Lalu yang kedua adalah Dedhy Trunoyudho seorang founder, Garda pangan bermula dari pengalamannya Dedhy Trunoyudho yang berlatar belakang pengusaha katering pernikahan, yang seringkali menghadapi masalah pembuangan makanan tiap pekannya. Dari sudut pandang bisnis, membuang makanan menjadi pilihan ideal karena cepat, murah, dan praktis untuk dilakukan.

Kebiasaan tersebut dicermati oleh Indah Audivtia, istri Dedhy yang melihat pembuangan makanan ini sebagai hal yang menyesakkan dan mengganggu. Kegelisahan itulah yang akhirnya menggerakkan mereka berdua untuk melakukan sesuatu, yaitu mendonasikan makanan berlebih. Dengan menginisiasi gerakan food bank di Surabaya dengan nama Garda Pangan. Garda Pangan adalah startup bidang sosial yang ingin menyelesaikan permasalahan “food waste” di wilayah Surabaya. Solusi yang dihadirkan memanfaatkan teknologi untuk dapat terhubung dengan industri terkait – seperti perhotelan, restoran dll—yang acap kali memiliki sisa makanan berlebih. Visi utama Garda Pangan ialah menghadirkan “sustainable and responsible food waste management”

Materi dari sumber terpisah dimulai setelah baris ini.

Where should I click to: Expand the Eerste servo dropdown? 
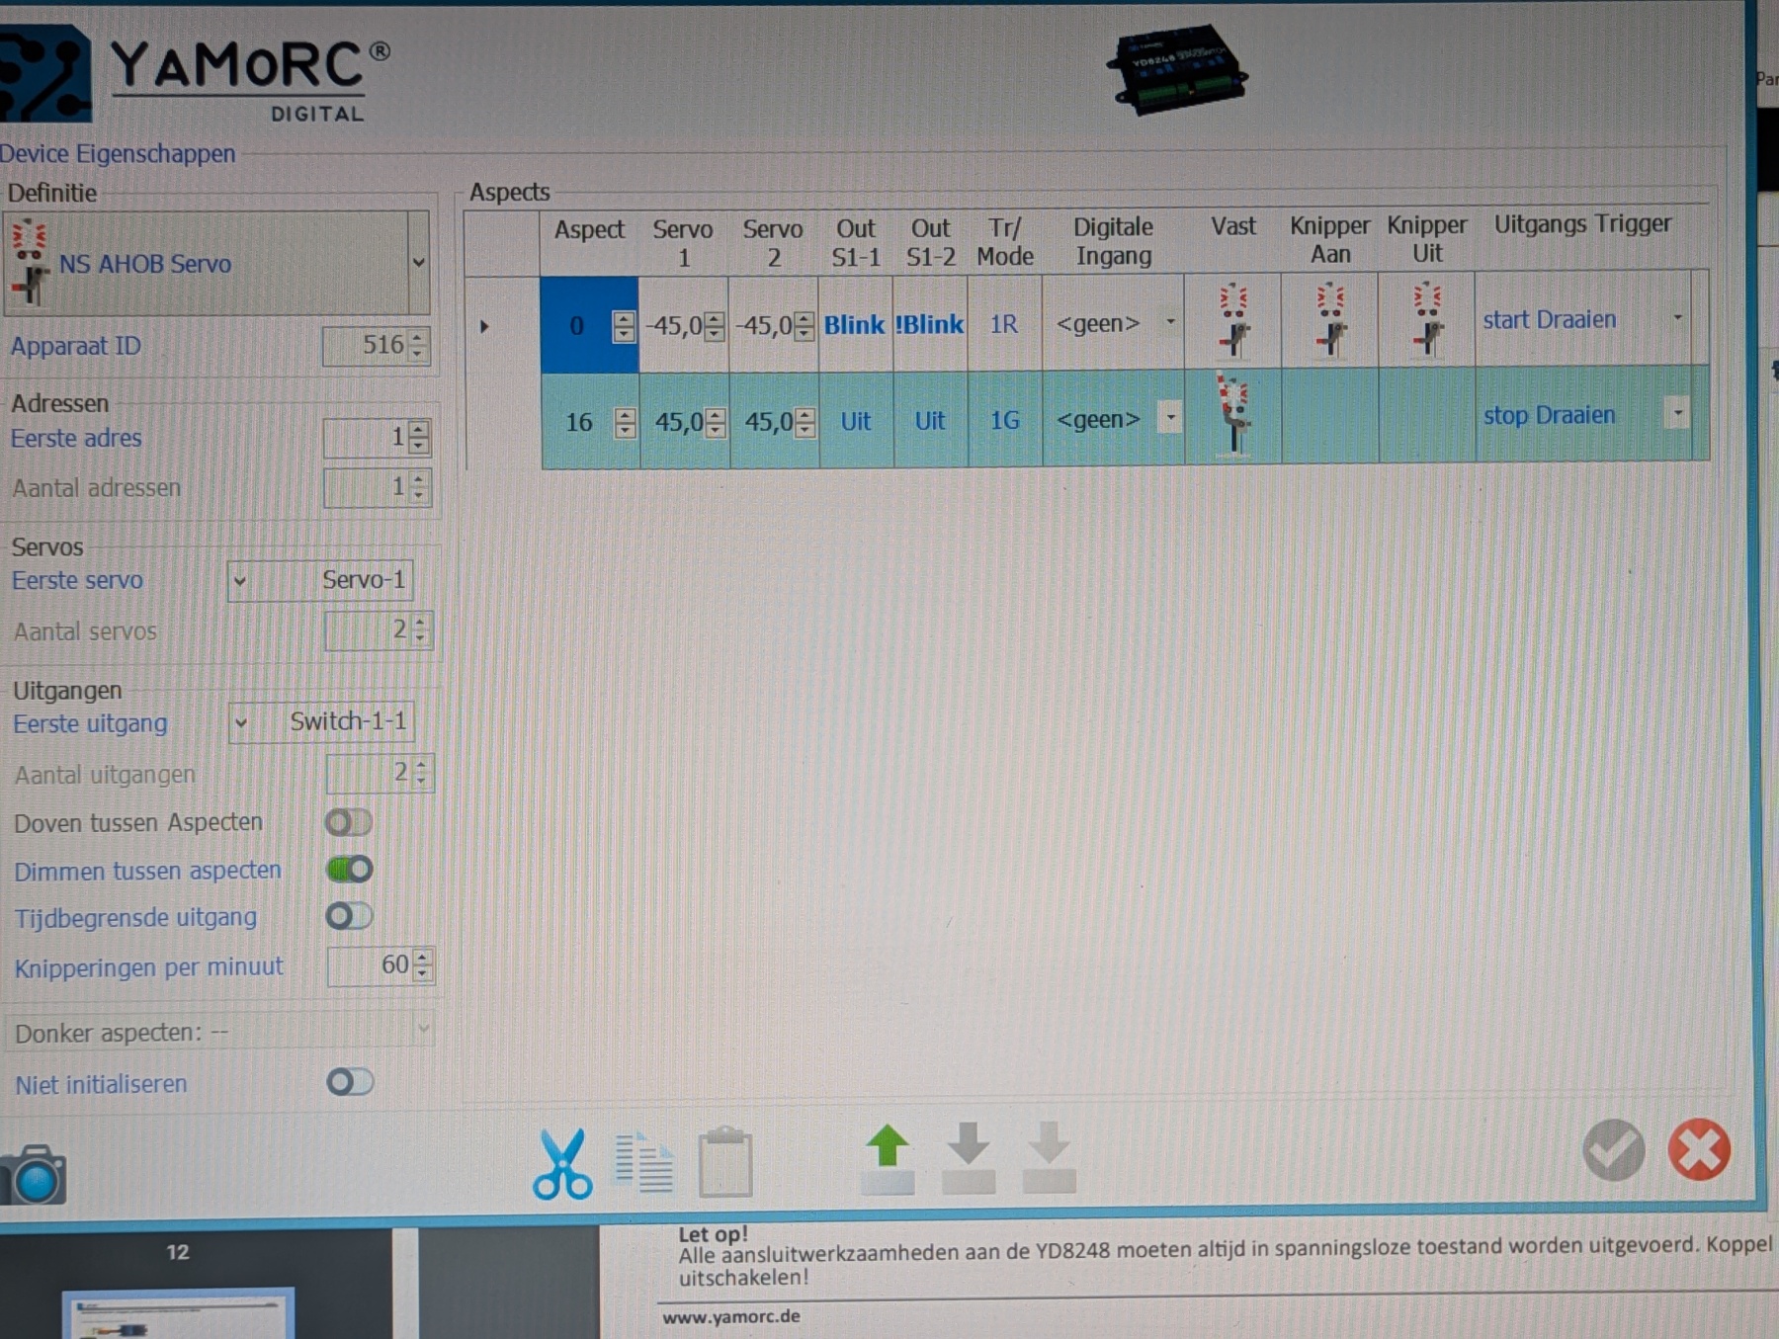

Dan yang terakhir adalah Peter Shearer Setiawan dia adalah pendiri dari startup yang diberi nama wahyoo. Citra warung makan yang masih dianggap urakan menjadi masalah, terlebih di tengah menjamurnya usaha ritel dan rumah makan modern yang sudah terdigitalisasi. Bukan tidak mungkin, warung-warung makan tradisional akan tersisih dan punah. Hal tersebut yang melatarbelakangi didirikannya Wahyoo, perusahaan sosial digital yang melibatkan pengusaha warung makan, pedagang asongan, pemilik produk serta konsumen

Wahyoo membantu para pelaku usaha warung makan, mulai standardisasi pelayanan, membantu promosi dan memperhatikan keperluan para pemilik warung. "Dekorasi, pelatihan, pemodalan, penyediaan barang, hingga pengiriman barang gratis adalah sederet keuntungan yang diberikan Wahyoo. Wahyoo pun tak hanya bergerak untuk warteg saja, mereka juga turut membantu bisnis lainnya, seperti warung ayam bakar, nasi uduk, bakso, warung padang atau warung lainnya yang sifatnya tradisional.

Saat ini Wahyoo sudah beredar di Jabodetabek dan memiliki 16.000 mitra. Dan sudah bantu 200 warung untuk new normal warung yang pakai sekat selama pandemi, selain itu wahyoo juga tergerak melakukan kegiatan social yang diberi nama Rantang Berbagi. Warteg yang sudah bergabung dengan Wahyoo akan mendapatkan P3K atau pelatihan, pembimbingan, pendapatan dan kemudahan.